-- Working data follows --

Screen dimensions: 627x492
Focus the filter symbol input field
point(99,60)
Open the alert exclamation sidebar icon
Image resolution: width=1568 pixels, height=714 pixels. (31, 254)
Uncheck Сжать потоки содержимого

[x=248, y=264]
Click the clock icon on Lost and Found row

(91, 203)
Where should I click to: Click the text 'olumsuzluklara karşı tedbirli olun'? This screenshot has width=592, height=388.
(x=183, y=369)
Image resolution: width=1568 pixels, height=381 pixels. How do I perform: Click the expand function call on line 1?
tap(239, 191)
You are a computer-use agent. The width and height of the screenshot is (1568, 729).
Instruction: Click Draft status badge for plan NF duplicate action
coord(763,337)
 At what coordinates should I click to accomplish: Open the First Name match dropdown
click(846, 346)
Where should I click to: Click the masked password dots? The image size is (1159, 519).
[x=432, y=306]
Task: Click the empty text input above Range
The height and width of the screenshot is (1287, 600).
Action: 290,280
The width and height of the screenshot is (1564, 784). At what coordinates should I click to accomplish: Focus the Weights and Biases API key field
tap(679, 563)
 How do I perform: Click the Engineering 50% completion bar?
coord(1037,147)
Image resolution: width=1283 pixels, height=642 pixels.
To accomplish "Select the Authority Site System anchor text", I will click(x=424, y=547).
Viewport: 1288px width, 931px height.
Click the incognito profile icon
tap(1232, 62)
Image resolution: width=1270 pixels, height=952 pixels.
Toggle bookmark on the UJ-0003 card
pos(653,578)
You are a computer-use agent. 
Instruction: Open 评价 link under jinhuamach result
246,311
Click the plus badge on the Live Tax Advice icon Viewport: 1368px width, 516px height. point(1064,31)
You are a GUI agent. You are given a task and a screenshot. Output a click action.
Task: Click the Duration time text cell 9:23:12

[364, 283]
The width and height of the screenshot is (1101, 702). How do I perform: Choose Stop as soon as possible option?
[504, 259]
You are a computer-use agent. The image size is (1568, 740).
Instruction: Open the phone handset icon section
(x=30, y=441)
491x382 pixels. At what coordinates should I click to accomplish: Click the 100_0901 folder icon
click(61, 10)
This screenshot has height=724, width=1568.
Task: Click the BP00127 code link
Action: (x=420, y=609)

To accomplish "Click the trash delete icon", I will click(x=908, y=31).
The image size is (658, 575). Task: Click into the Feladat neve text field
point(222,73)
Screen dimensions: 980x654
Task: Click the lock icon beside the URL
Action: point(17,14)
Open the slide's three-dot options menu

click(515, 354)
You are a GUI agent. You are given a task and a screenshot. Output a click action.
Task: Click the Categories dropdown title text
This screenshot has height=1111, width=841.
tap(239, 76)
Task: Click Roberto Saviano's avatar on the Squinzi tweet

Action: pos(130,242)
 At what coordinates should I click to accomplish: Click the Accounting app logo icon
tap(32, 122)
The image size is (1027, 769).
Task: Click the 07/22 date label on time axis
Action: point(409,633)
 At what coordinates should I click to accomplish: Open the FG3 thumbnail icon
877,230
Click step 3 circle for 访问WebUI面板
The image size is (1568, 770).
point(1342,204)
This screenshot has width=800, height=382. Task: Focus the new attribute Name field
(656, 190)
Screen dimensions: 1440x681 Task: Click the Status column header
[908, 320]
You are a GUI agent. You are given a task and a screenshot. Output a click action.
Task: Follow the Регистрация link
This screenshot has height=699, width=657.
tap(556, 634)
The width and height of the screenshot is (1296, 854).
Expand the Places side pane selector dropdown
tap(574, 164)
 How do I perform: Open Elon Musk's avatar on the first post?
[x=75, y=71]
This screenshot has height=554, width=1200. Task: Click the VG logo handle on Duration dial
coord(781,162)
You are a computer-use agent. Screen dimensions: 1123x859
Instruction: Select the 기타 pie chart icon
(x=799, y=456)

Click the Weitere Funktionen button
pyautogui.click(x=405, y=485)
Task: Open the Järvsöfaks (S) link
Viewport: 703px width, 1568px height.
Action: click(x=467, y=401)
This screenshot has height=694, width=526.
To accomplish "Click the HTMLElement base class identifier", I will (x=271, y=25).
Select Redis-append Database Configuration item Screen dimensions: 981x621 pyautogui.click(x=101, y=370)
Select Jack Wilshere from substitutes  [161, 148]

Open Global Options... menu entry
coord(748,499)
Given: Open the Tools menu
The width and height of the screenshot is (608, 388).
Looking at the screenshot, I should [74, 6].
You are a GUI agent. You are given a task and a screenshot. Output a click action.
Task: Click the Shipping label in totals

-- Working data concluded --

Required work.
Among the lines of the listing above, which ones hold "will"? Copy them.

Response area.
To accomplish "Select the Authority Site System anchor text", I will click(x=424, y=547).
To accomplish "Click the trash delete icon", I will click(x=908, y=31).
To accomplish "Click the HTMLElement base class identifier", I will (x=271, y=25).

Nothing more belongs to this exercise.